A place where economics, financial markets, and real estate intersect.

Friday, April 12, 2013

Morning Report - Disappointing Retail Sales

Vital Statistics:

Last Change Percent
S&P Futures  1580.1 -7.6 -0.48%
Eurostoxx Index 2639.3 -35.0 -1.31%
Oil (WTI) 91.94 -1.6 -1.68%
LIBOR 0.278 0.001 0.18%
US Dollar Index (DXY) 82.45 0.202 0.25%
10 Year Govt Bond Yield 1.74% -0.05%  
Current Coupon Ginnie Mae TBA 105.7 0.3
Current Coupon Fannie Mae TBA 103.9 0.2
RPX Composite Real Estate Index 190.4 -0.4
BankRate 30 Year Fixed Rate Mortgage 3.57

Markets are lower after disappointing retail sales data. JP Morgan and Wells Fargo reported numbers that beat on the headline, but both are down. Bonds and MBS are rallying, with the 10-year yield back below 1.74%.
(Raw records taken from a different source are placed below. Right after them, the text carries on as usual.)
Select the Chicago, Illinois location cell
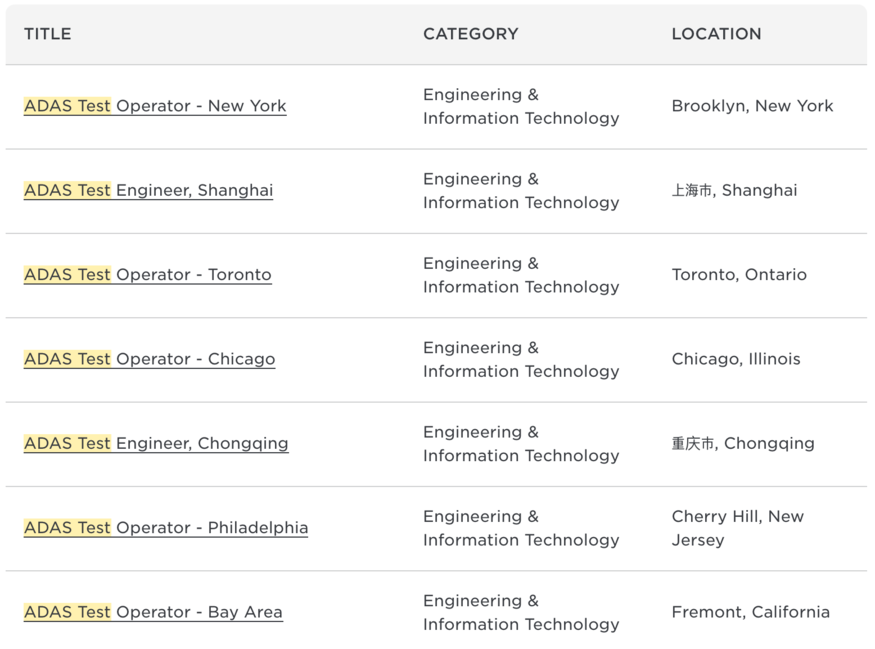The width and height of the screenshot is (875, 649). point(736,359)
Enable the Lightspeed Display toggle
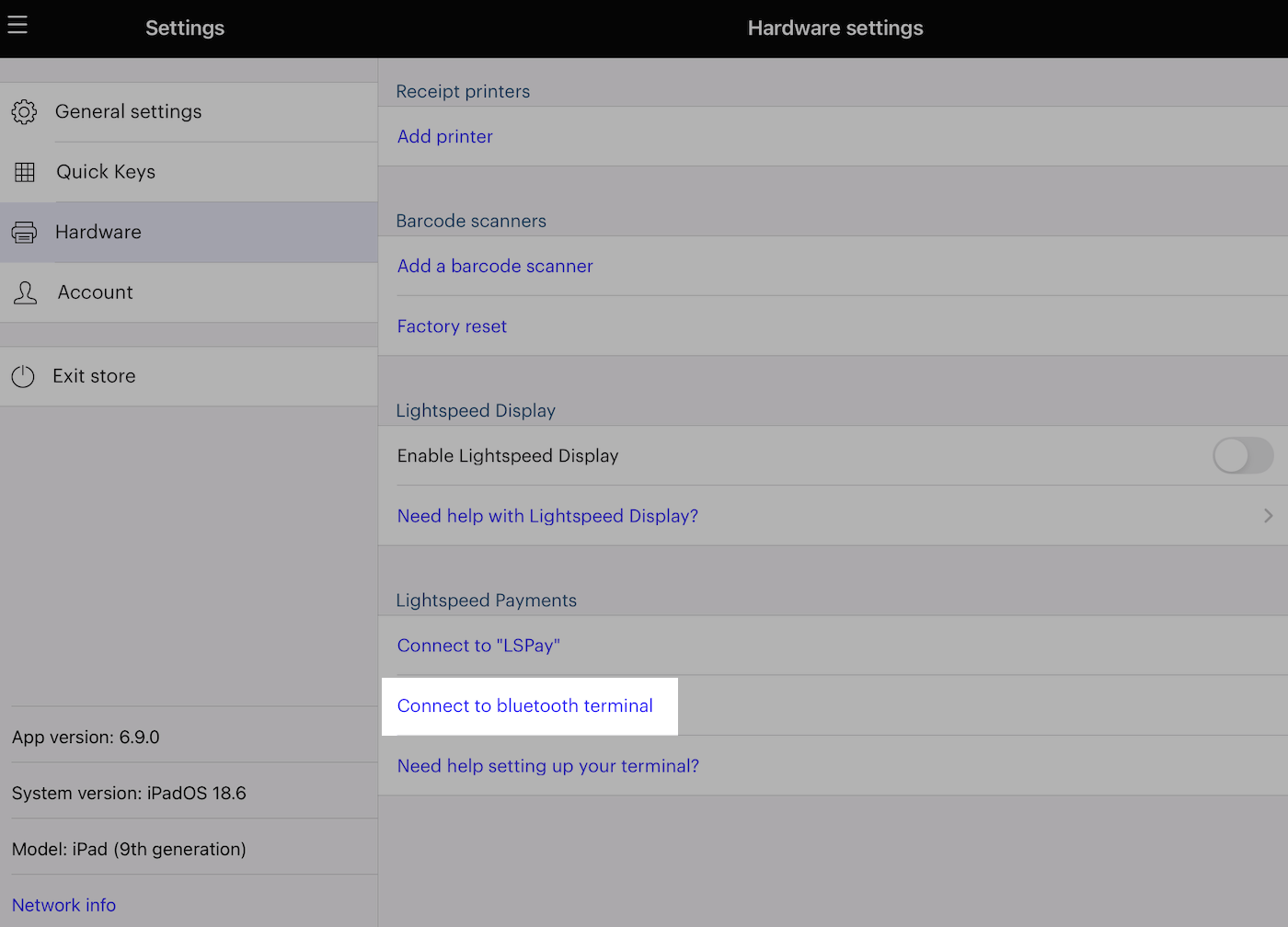The image size is (1288, 927). pos(1243,455)
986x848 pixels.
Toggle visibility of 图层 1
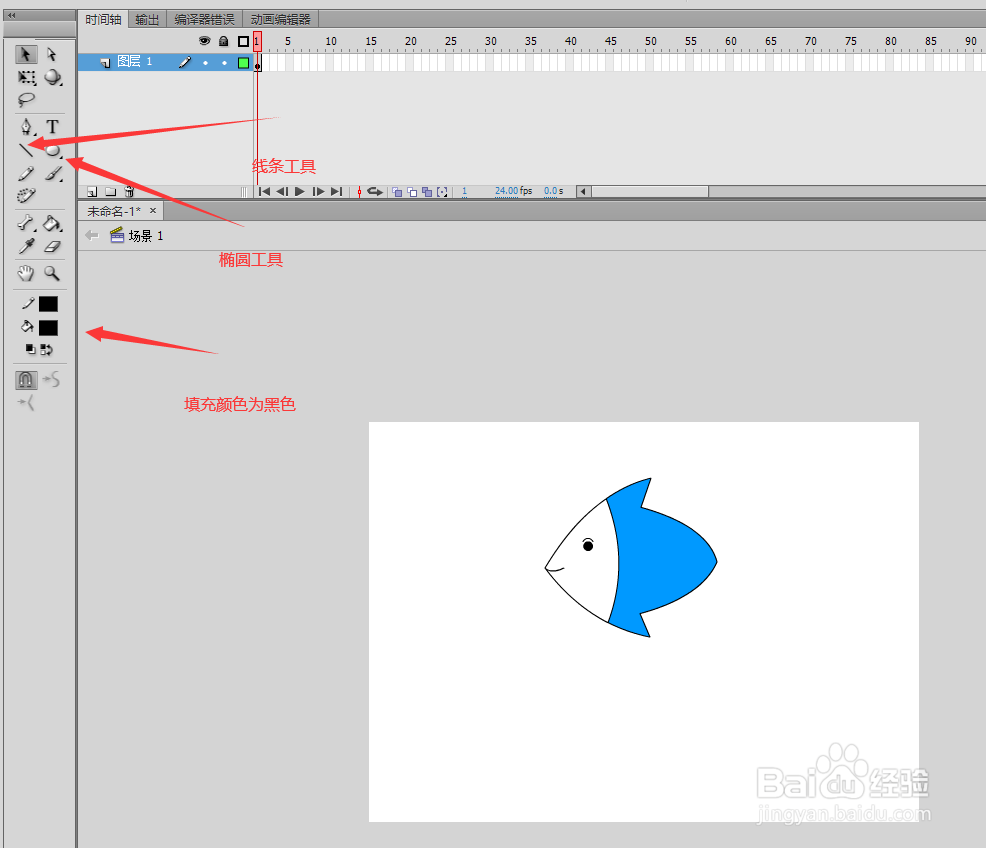(206, 62)
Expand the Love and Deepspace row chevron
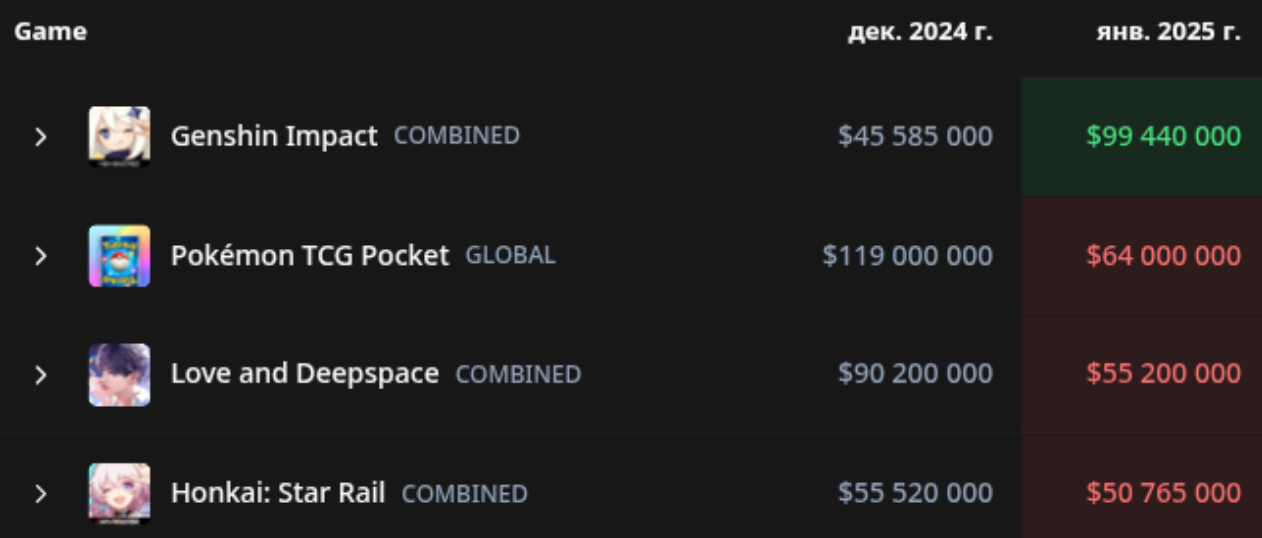 tap(40, 374)
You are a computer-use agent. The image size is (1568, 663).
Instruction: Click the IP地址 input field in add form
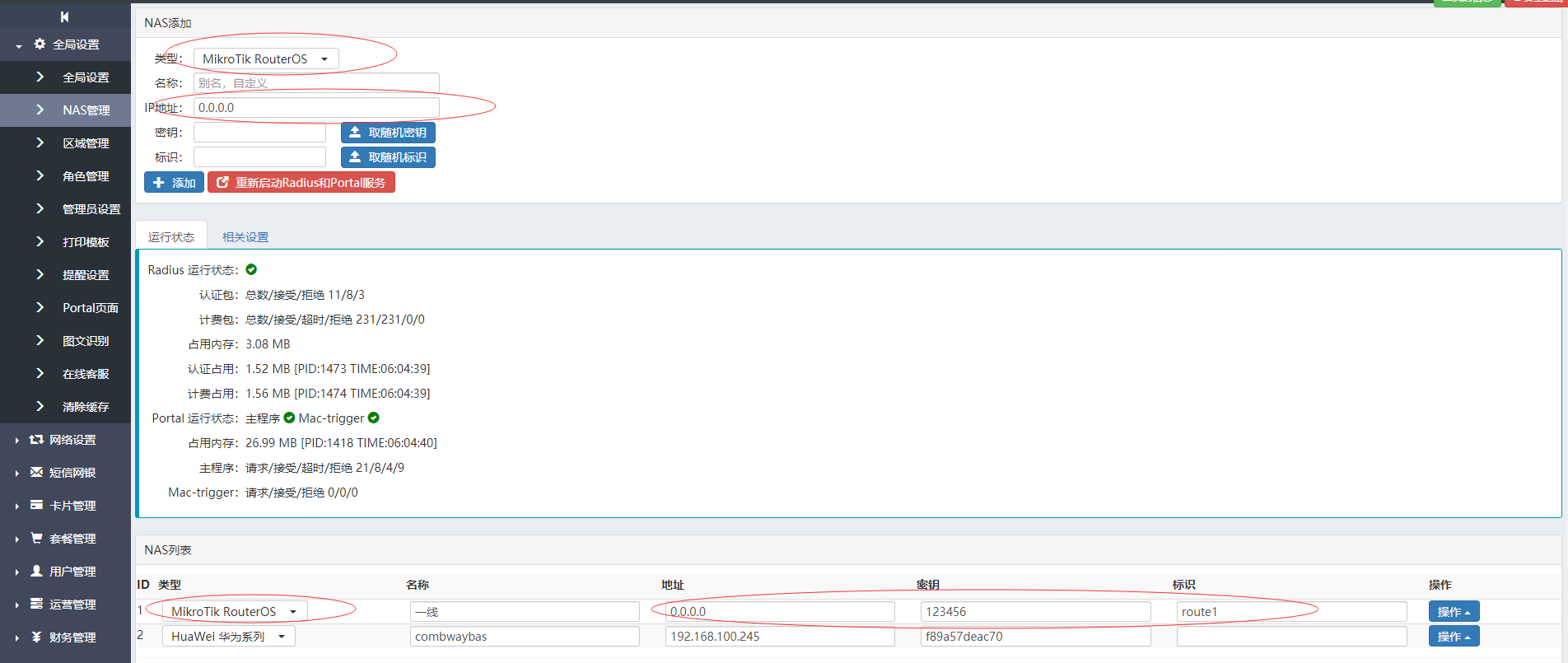coord(316,108)
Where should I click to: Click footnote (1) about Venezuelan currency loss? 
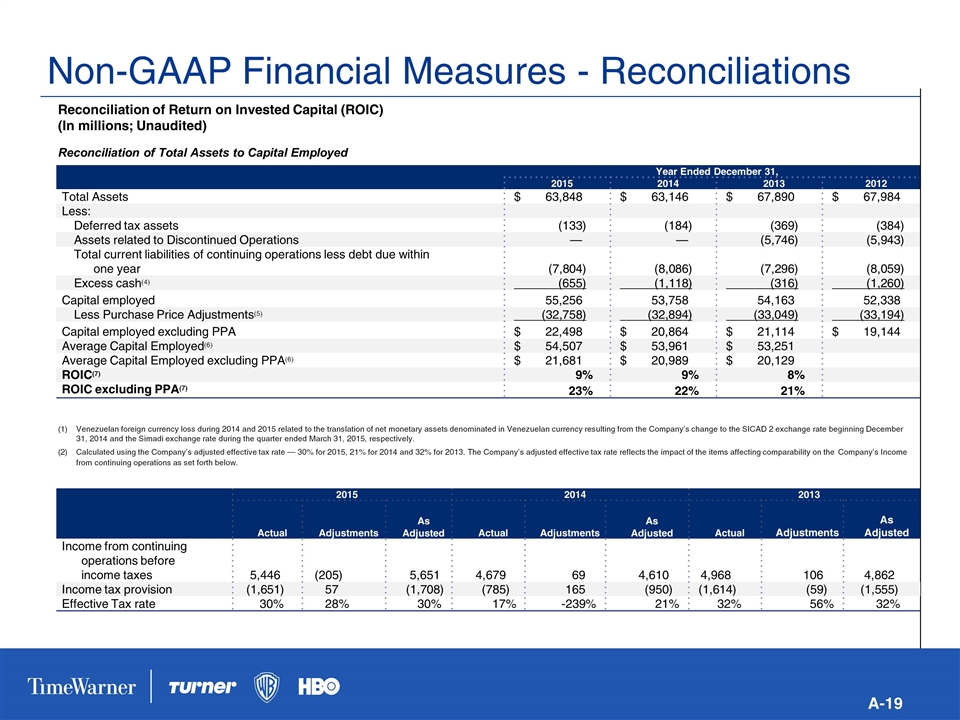484,433
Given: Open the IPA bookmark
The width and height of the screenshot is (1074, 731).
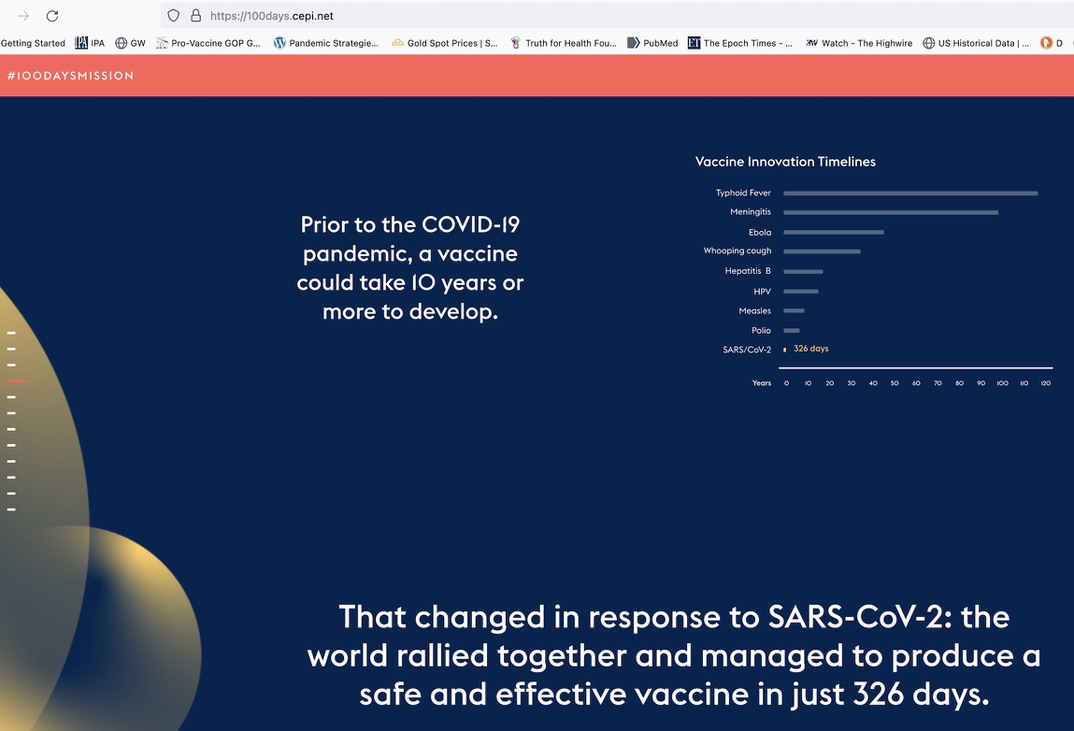Looking at the screenshot, I should (x=90, y=43).
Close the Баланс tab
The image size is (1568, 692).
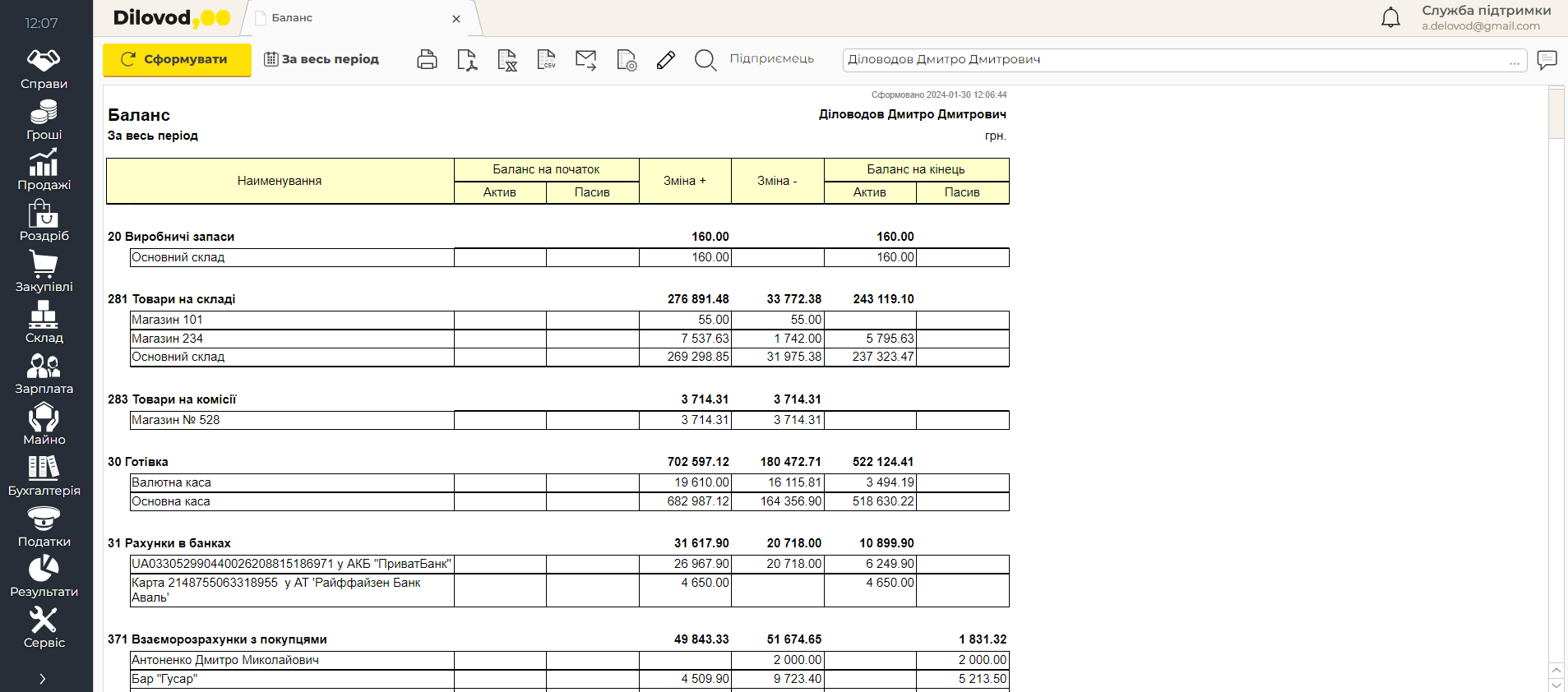[x=456, y=19]
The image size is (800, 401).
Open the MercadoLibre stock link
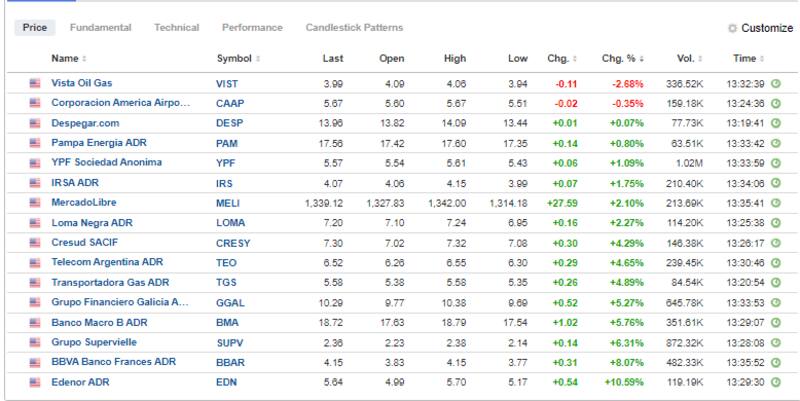pyautogui.click(x=84, y=201)
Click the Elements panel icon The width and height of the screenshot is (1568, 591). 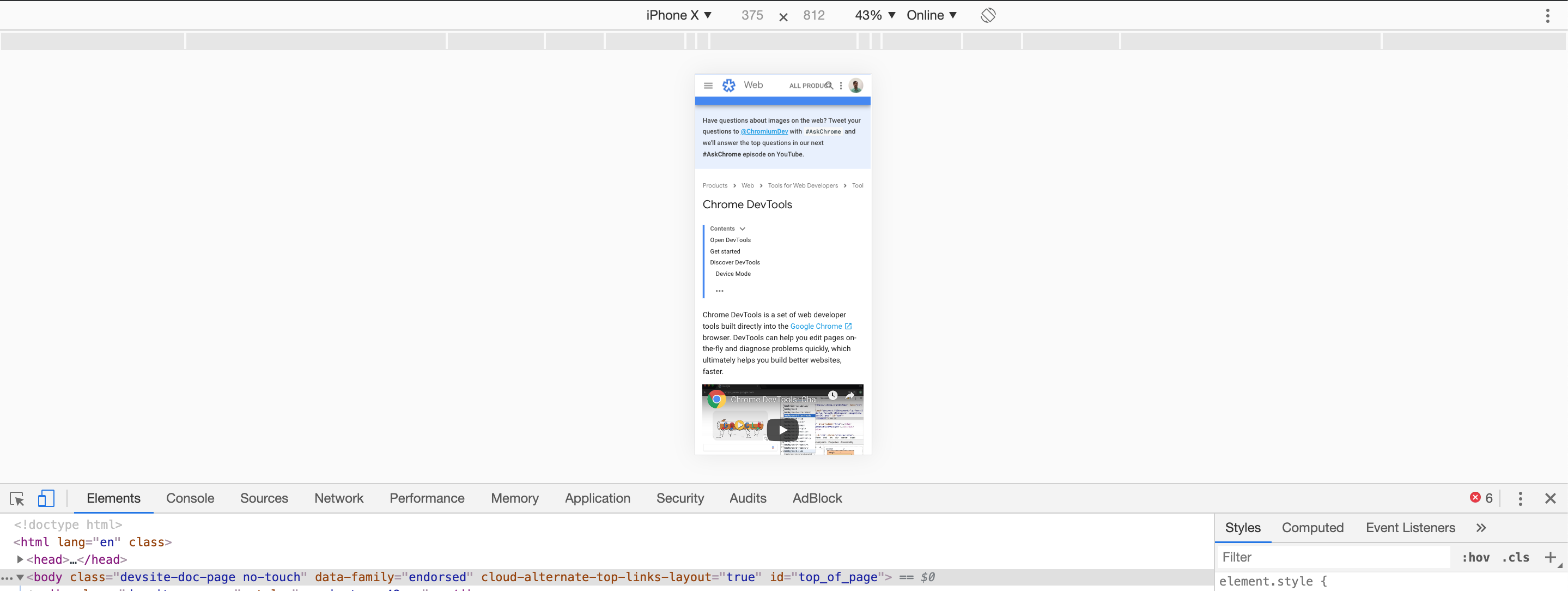point(113,498)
Retail sales dropped in March by .4%, the most in 9 months. February was revised down. Apparel, furniture and Home improvement retailers reported gains. Electronics stores reported decreases. Given the lousy jobs report last Friday, it isn't surprising that retail sales fell. Just crossing the tape:  Barclay's has taken down Q1 GDP estimates to 2.8% from 3.2% as a result.

Wells Fargo reported record Q4 earnings, with mortgage originations of $109 billion, down from $125 billion in Q4. MSR valuations were lowered as increasing real estate prices affect prepayment assumptions (Their average MSR note rate is 4.69%). The pipeline is $74 billion, down from $81 billion at the end of Q4.

The IMF is worrying that all of this easy money is going to inflate bubbles elsewhere. IMO, that train has already left the station. A commodity boom and easy money has created a real estate bubble in Canada that is even more expensive than ours was at the peak (median house price to median income ratio is above 5x, while ours peaked around 4.8x in 2006). We probably do have a bond bubble, however the Fed is running the show there and given that it is purchasing 70% of all Treasury issuance, can pretty much handle it has it pleases.